Executed between 1988-1989, this work forms part of the Tutto series which continued until the very last years of Boetti's life. After years of operating out of the One Hotel in Kabul, which the artist founded in 1971, it was in 1989 that Boetti began to commission his embroideries to be completed by immigrant Afghan families in Peshawar (Pakistan). Explaining how this service was first conceived in Afghanistan, the artist recalled: 'I asked my assistants to draw everything, every possible shape, abstract or figurative, and to amalgamate them until the paper sheet was saturated. Then I took the drawing to Afghanistan to get it embroidered with 90 kinds of different coloured threads, provided that there was an equal quantity of each of them. The different colours of each shape is chosen by the women. In order to avoid establishing any hierarchy among them, I use them all. Actually, my concern is to avoid to make choices according to my taste and to invent systems that they will then choose on my behalf' (A. Boetti, quoted in A. Zevi, Alighiero e Boetti: Scrivere, Ricamare, Disegnare, Corriere della Sera, 19 January 1992).

Combining his own outlook on life with the mythical Sufi traditions of Islam that were increasingly attracting his attention, the harmonious union of the individual part and whole in Tutto allows one to glimpse some sense of the greater whole of existence. This underlying unifying principle was critical for Boetti, not only for his artistic practice but also as a philosophical lens in which to perceive the world.

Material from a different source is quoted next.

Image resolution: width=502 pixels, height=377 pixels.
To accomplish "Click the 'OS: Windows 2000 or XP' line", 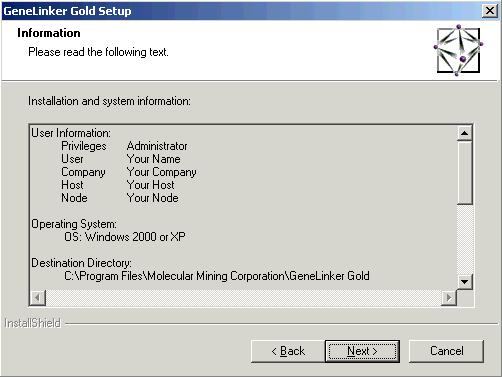I will click(x=125, y=237).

As he once remarked 'one of the most obvious mistakes of our culture is the divisions it makes in the oneness and wholeness of the world with rigid classifications: like the animal, vegetable and mineral kingdom and so on. It's a mental category, a separation, which I feel obscures and veils all possibility of understanding things. In its pretence to explain, it only serves to nullify a broad scope of understanding things... We then need to perceive this oneness in things, instead of always dividing them into categories and classifications, and above all antitheses of the good/bad, black/white kind' (A. Boetti, quoted in 'Today to Tomorrow,' 1988, Alighiero e Boetti: Bringing the World into Art 1993-1962, exh. cat., MADRE, Museo d'Arte Contemporanea Donnaregina, Naples, 2009, p. 209).

In many ways, these embroidered assemblages represent the rapturous apogee of Boetti's entire oeuvre. As Shirazeh Houshiary so poignantly reflected, 'if you could reach this small, minute, moment of now, it would contain all, from the beginning to the end of time; as if to say that it is the smallest part and yet the largest. Boetti reached the same conclusions; and even if a lifetime is not long enough to fully comprehend, I feel that he died too early. There was so much for him to do, but somehow maybe he saw it at the end of his life. The whole of humanity can be seen as a tiny drop that becomes one with the ocean. Perhaps he saw it as a whole. I feel that he did' (S. Houshiary, quoted in Alighiero e Boetti, exh. cat., Whitechapel Gallery, London, 1999, p. 73).